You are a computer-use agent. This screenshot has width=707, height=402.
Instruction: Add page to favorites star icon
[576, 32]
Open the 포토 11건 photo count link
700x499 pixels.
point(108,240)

——

» Task requirements
Each record is to be transcribed exactly and in full.

» Output of the exercise
You are a computer-use agent. This screenshot has width=707, height=402.
Instruction: Add page to favorites star icon
[576, 32]
Open the 포토 11건 photo count link
700x499 pixels.
point(108,240)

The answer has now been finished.